By Mark Kleinman, City Editor
The City regulator will pave the way for Britain's big banks to pay out billions of pounds in compensation over the industry's latest mis-selling scandal.
I have learnt that the Financial Services Authority (FSA) is to set out a revised framework for small business customers (SMEs) to pursue redress for the mis-selling of interest rate hedging products, which were designed to provide insurance against steep rate rises.
Sources said that a crucial element of the FSA announcement would relate to a change in the definition of "sophisticated" customers, or those who would not be eligible to pursue compensation.
The new regime to be outlined by the FSA will alter the bracket of SMEs which will be eligible for compensation by increasing a £6.5m turnover threshold, according to people briefed on the details.
The changes will be an admission that the criteria used during a pilot scheme that ended recently failed to meet the needs of businesses which required the regulator's help.
The methodology was being thrashed out on Wednesday during talks between the FSA and Barclays, HSBC, Lloyds Banking Group and Royal Bank of Scotland, which between them accounted for the overwhelming majority of interest rate hedging product sales.
However, people close to the situation said a deal would be announced at 7am. A number of other banks which participated in the pilot programme are also likely to sign up to the new terms in the near future.
The new framework follows a seven-month pilot scheme involving a small sample of SMEs whose cases had been scrutinised by the banks with the oversight of an independent reviewer. Those reviewers will continue in their roles, potentially racking up huge fees for a small number of accounting and law firms.
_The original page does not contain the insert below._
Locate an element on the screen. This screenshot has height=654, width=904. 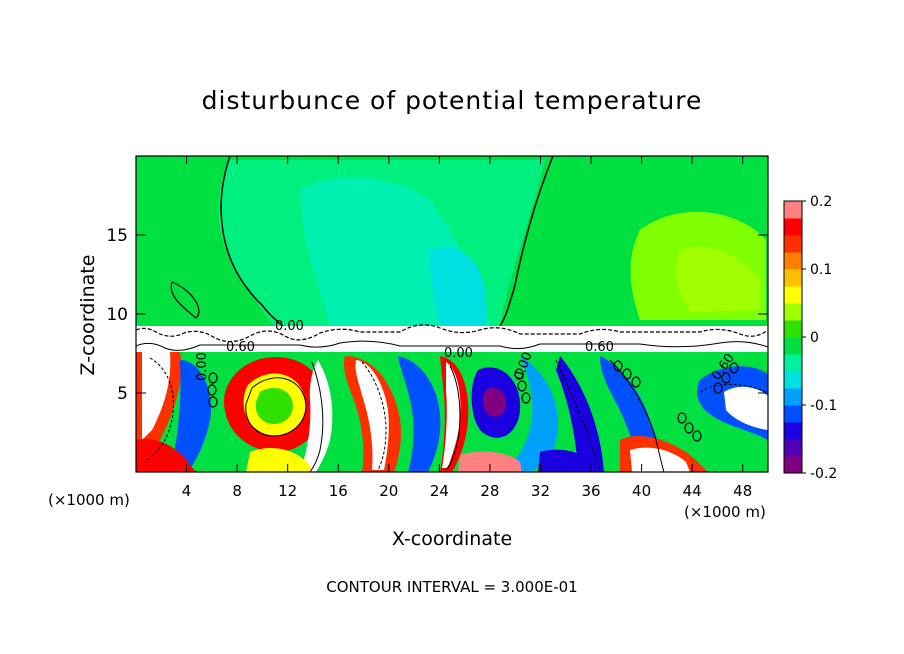
lower-pink-bottom is located at coordinates (490, 462).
Last June, the FSA announced that it had found widespread evidence of mis-selling of products such as swaps, which enabled customers to "fix" interest rates, and collars, which allowed them to limit interest rate fluctuations within a defined range.
"The greatest volumes were sold in the period 2005-2008, before the base rate fell sharply to its current, sustained, historic low," the FSA said in June.
Many SMEs have complained that they were left facing bills of tens or even hundreds of thousands of pounds because of these products.
The major banks have argued that while there were limited cases of mis-selling, most customers understood the risks inherent in hedging products and should not be compensated for costs triggered by the wider financial crisis' impact on interest rates rather than any venality on the part of lenders.
The four banks have now, though, agreed on a set of standards for reviewing thousands more swaps cases during a six-to-twelve month period.
Crucially, the wording of the FSA statement is expected to include a stipulation that the banks will be held liable for "consequential losses" incurred by customers who were mis-sold the hedging products.
While legally difficult to prove, it would mean that SMEs will have the opportunity to pursue significant damages from banks where they can establish that they lost out financially because their capital was wrongly deployed paying for the cost of the swaps.
Further details of the agreement will be announced in the FSA statement.
The FSA and the banks all declined to comment.